中には、黄色の衣の姉妹団が着用しているローブが並んでいた。力の同盟は各自で試しに着てみると、サイズはぴったりだった。

 

「おお、鎧の上からでも着られるようになってる」

 

「むう……我の趣味ではないな」

 

「しゃーねぇだろ。アタシだって厚着したくねぇけど、潜入のためだからな! ワクワクしてきたぜ~!」

 

「我は世界一のデザイナーと自称しておる。測らずとも正確に服を仕立てられるのが我の特技だ!」

 

「ふわふわですわ~!」

 

 俺たちが着心地を確かめる中、ミクリがふとシェーディの方へ目を向ける。

 

「あれ……シェーディは着ないの……?」

 

「…………」

 

 シェーディは渡されたローブを机の上に置き、ふんすと小さく息を吐いた。

似たような形のローブは普段から着ているが、それは真っ赤も真っ赤。なにかこだわりがあって、このローブを身にまとう気はないのだろうか。

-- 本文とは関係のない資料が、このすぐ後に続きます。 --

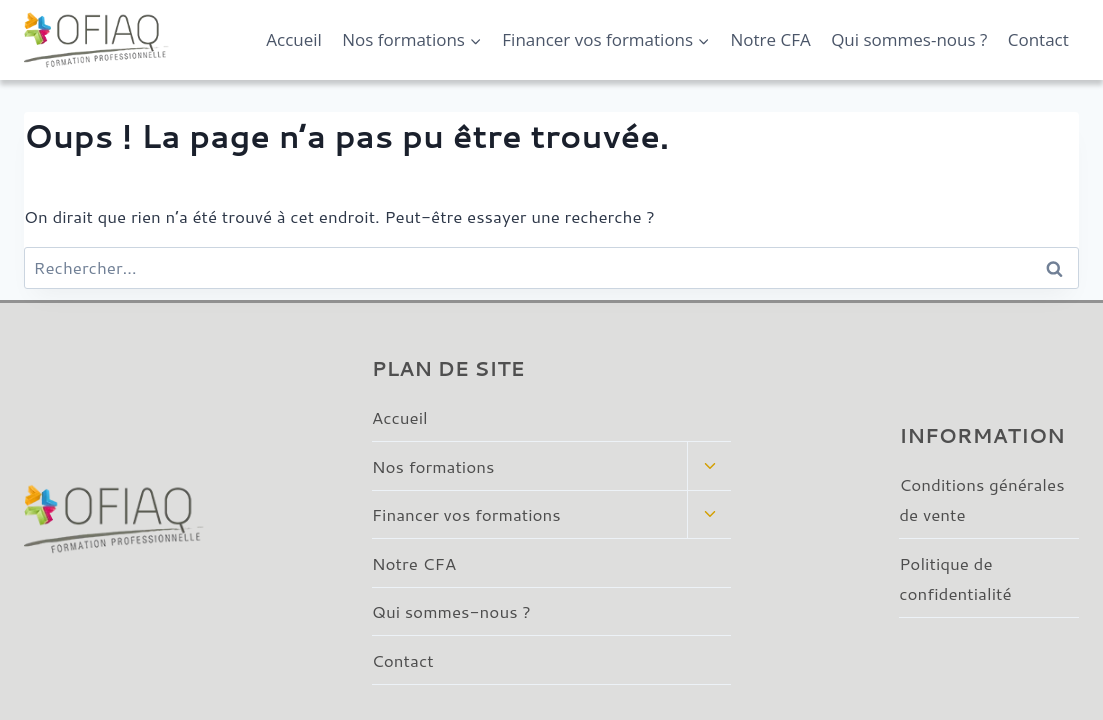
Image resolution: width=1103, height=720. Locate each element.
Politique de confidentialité (955, 578)
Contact (1038, 39)
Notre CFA (771, 39)
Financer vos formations (466, 514)
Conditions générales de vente (981, 499)
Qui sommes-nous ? (909, 39)
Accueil (294, 39)
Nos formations (433, 466)
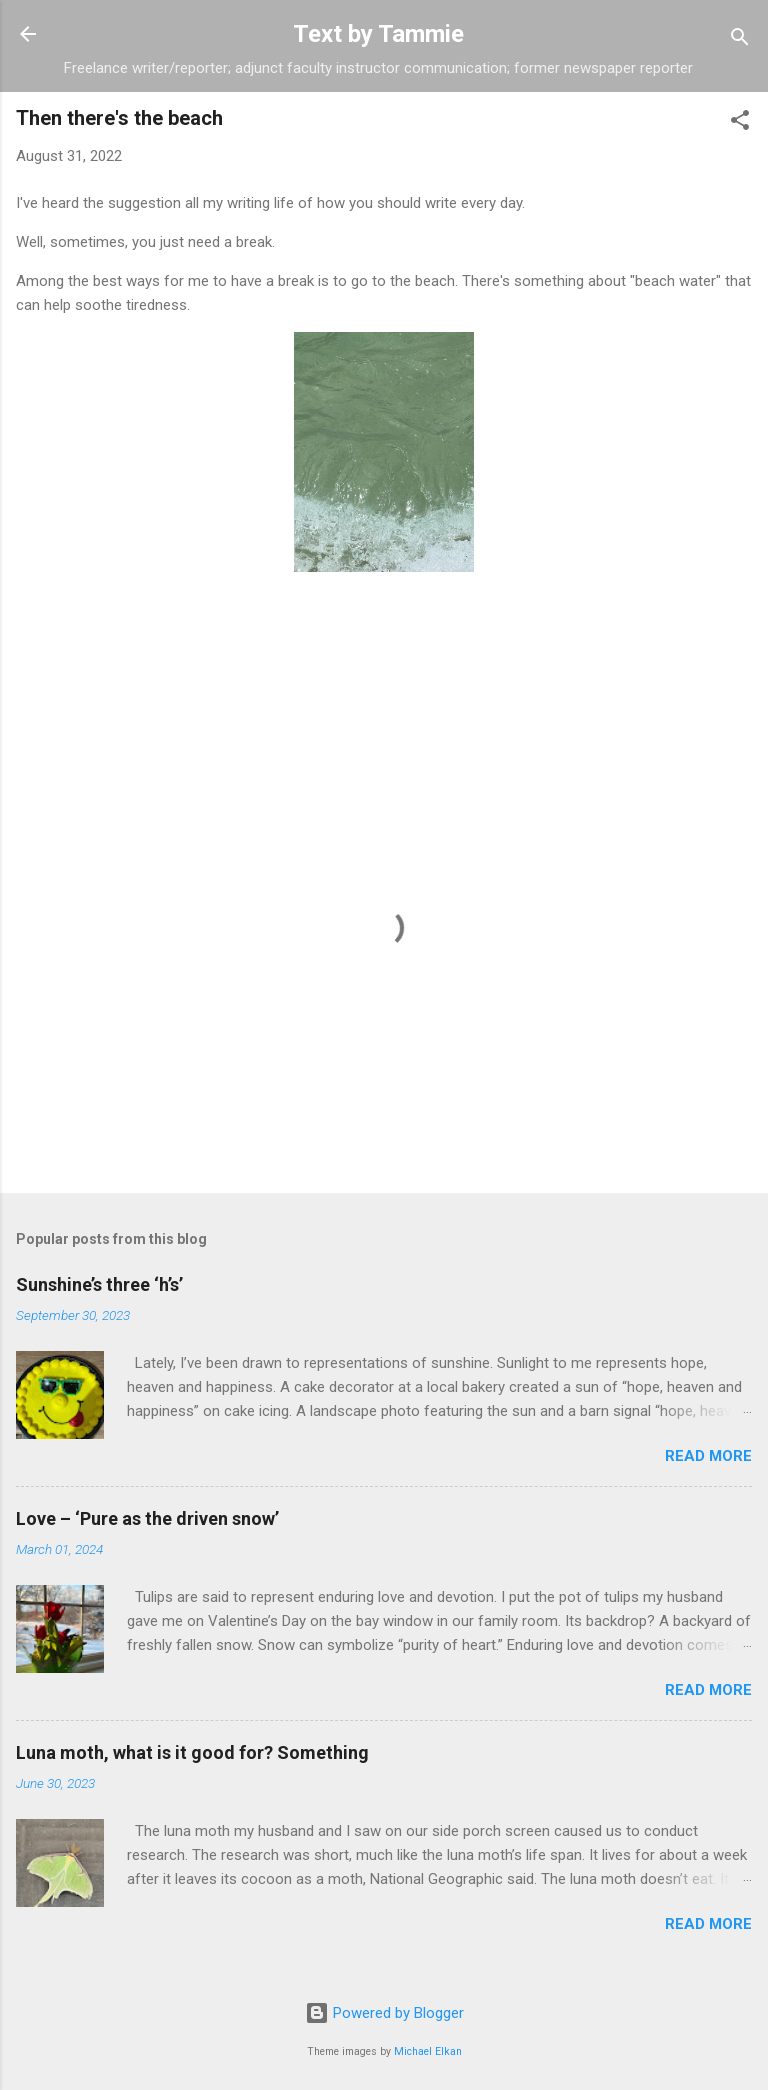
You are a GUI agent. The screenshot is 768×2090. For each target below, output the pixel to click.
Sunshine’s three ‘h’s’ (99, 1284)
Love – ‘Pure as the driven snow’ (147, 1518)
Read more (708, 1456)
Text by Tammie (378, 34)
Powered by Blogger (384, 2013)
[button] (740, 123)
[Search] (740, 40)
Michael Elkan (428, 2051)
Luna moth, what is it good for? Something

これでは潜入時に目立ってしまう。

 

「シェーディ、悪いけど我慢を──」

 

「…………」

 

 だが次の瞬間、俺の目を疑う出来事が起こった。

シェーディが自分の着ているローブに手を滑らせると、生地がさーっと色を変えたのだ。赤が溶けるように変わり、鮮やかな黄色へと変化する。

 

「そんな機能付いてたのか!?」

 

「我よりも、ふしぎないきもの過ぎるぞ……」

 

「なあ、他の色にも変えられ──すっげぇ! 虹色になった!!」

 

「ピカピカ光りすぎですわ~! 目が痛いですわ~!」

 

「ふしぎ……」

 

「…………」

 

 得意げに両手を腰に当て、シェーディは仁王立ちした。

誇らしげなその様子に、場が一瞬和む。

 

「蛭蟲にばかり目を向けていて気付かなかったが。シェーディ、君も私が知らない未確認の魔物だな……。研究のために少しだけ、採血と身体検査をさせてほしい」

 

「…………」

 

 採血と聞いて、さらにジトッとした目になるシェーディ。

尻尾を振りながら、とてとて歩いてプロメスティンに近付く。

 

「なんだ……?」

 

 シェーディがぎゅっとプロメスティンに抱きつく。

この必殺のハグに、プロメスティンも骨抜きになるのかと思ったが──。

 

「ふむ、何とも安心する抱擁だな。だが、科学の探求の前には不必要な感情だ」

 

「…………!?」

 

「さあさあ! それよりも、髪と皮膚と血と口腔粘膜を提供してくれ……少しだけでいい……」

 

 全く気にする様子のない、プロメスティン。

シェーディは怯えた様子で部屋から飛び出し、その後ろからプロメスティンが追いかけていく。

 

「ヴェーク、助けなくても良いのか?」

 

「まあ、シェーディは強いからな……」

 

「シェーディの母性溢れる抱擁が通じない生き物がいるなんて……! 恐ろしいですわ!」

 

「こわい……」

 

「イリアス様かラファエラが居たら、あのハグですげー大喜びしただろうなあ……」

 

「……潜入作戦の方、お願いしますね」

 

 こうして、潜入作戦の会議は幕を閉じた。